Saat penobatan Ciung Wanara
sebagai penguasa setengah kerajaan, ayam jantannya berkokok dengan sangat aneh.
Kokokannya menceritakan semua kejadian di masa lalu: tentang seorang permaisuri
yang difitnah, seorang bayi yang dibuang ke sungai, dan sebuah persekongkolan
jahat di dalam istana. Uwa Batara Lengser, yang hadir dalam upacara itu,
langsung menyadari bahwa pemuda yang berdiri di hadapannya adalah putra dari
Dewi Naganingrum yang dulu ia selamatkan.

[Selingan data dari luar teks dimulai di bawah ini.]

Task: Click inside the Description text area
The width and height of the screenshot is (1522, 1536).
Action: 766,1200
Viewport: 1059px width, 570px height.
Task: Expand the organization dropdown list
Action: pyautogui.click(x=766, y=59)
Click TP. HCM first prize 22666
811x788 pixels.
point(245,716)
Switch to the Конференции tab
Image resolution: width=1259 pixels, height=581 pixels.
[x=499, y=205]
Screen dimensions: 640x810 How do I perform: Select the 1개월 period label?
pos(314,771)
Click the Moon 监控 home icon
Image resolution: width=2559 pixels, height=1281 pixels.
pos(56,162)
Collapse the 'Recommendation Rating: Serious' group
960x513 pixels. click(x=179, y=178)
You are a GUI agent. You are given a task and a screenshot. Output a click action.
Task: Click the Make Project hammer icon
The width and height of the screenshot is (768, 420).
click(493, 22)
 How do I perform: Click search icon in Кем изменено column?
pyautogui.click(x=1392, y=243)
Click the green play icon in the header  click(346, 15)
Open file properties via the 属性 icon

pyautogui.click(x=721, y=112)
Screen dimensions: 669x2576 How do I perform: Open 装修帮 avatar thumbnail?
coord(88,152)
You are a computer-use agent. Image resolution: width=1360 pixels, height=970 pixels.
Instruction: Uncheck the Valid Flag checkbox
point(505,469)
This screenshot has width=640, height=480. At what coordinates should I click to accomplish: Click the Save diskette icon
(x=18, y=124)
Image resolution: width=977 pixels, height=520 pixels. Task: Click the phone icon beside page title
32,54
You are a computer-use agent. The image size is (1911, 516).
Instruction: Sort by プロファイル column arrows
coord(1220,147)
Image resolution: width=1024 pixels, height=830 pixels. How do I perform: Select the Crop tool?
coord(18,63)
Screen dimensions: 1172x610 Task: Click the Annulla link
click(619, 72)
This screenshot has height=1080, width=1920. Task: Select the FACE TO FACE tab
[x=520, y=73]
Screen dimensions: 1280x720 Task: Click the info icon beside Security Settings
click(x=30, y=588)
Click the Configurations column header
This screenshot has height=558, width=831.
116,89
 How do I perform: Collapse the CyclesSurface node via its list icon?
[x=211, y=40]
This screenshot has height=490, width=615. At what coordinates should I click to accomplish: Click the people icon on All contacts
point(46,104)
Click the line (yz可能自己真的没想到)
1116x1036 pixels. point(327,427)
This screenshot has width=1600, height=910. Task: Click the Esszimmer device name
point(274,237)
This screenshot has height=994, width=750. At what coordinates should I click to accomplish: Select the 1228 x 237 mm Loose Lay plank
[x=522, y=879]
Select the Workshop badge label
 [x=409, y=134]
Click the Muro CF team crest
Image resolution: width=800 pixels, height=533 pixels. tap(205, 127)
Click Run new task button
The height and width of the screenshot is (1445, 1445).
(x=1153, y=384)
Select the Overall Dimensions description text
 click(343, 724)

Kebenaran pun mulai terungkap.
Uwa Batara Lengser segera menceritakan semua yang ia ketahui kepada Ciung
Wanara. Betapa terkejutnya Ciung Wanara mengetahui bahwa raja yang baru saja ia
kalahkan adalah orang yang telah berbuat zalim kepada ibu kandungnya.
Setelah mengetahui seluruh
kebenaran tentang asal-usulnya dan kekejaman yang menimpa ibunya, Ciung Wanara
merencanakan sebuah pembalasan. Ia membangun sebuah penjara yang terbuat dari
besi yang sangat kuat. Setelah penjara itu selesai, ia mengundang Prabu Barma
Wijaya dan Dewi Pangrenyep untuk melihatnya.
Dengan dalih menunjukkan kekuatan
penjara tersebut, Ciung Wanara berhasil menjebak Prabu Barma Wijaya dan Dewi
Pangrenyep di dalamnya. Ia kemudian mengumumkan semua kejahatan yang telah
mereka lakukan di hadapan seluruh rakyat Galuh. Rakyat yang selama ini hidup
dalam ketakutan di bawah pemerintahan Prabu Barma Wijaya pun bersorak gembira.
Di saat yang bersamaan, Prabu
Permana Di Kusumah yang asli muncul dari pertapaannya. Dengan kesaktiannya, ia
mengutuk Prabu Barma Wijaya menjadi seekor monyet dan Dewi Pangrenyep menjadi
seekor burung gagak sebagai balasan atas perbuatan jahat mereka. Keduanya
kemudian diusir ke dalam hutan larangan untuk menjalani sisa hidup mereka dalam
wujud binatang.
Keadilan akhirnya ditegakkan.
Ciung Wanara kemudian menjemput ibu kandungnya, Dewi Naganingrum, dari hutan
dan membawanya kembali ke istana. Pertemuan antara ibu dan anak yang telah
terpisah selama bertahun-tahun itu diwarnai dengan isak tangis kebahagiaan.
Dengan terungkapnya kebenaran dan
dihukumnya para pengkhianat, Kerajaan Galuh kembali menemukan cahayanya. Ciung
Wanara, pangeran yang dulu terbuang, kini telah kembali untuk mengambil haknya
dan memulihkan nama baik keluarganya.
Kabar mengenai dipenjarakannya
Dewi Pangrenyep sampai ke telinga putranya, Hariang Banga. Ia tidak terima
ibunya diperlakukan seperti itu dan merasa bahwa Ciung Wanara telah merebut
haknya sebagai pewaris takhta. Dengan penuh amarah, Hariang Banga mengumpulkan
pasukan dan menyatakan perang terhadap Ciung Wanara.
Terjadilah perang saudara yang
dahsyat antara dua pangeran yang sebenarnya adalah saudara tiri. Pertempuran
berlangsung sangat sengit karena keduanya sama-sama memiliki kesaktian yang
tinggi. Tidak ada yang menang dan tidak ada yang kalah, hingga akhirnya
pertempuran mereka sampai di tepi sebuah sungai besar.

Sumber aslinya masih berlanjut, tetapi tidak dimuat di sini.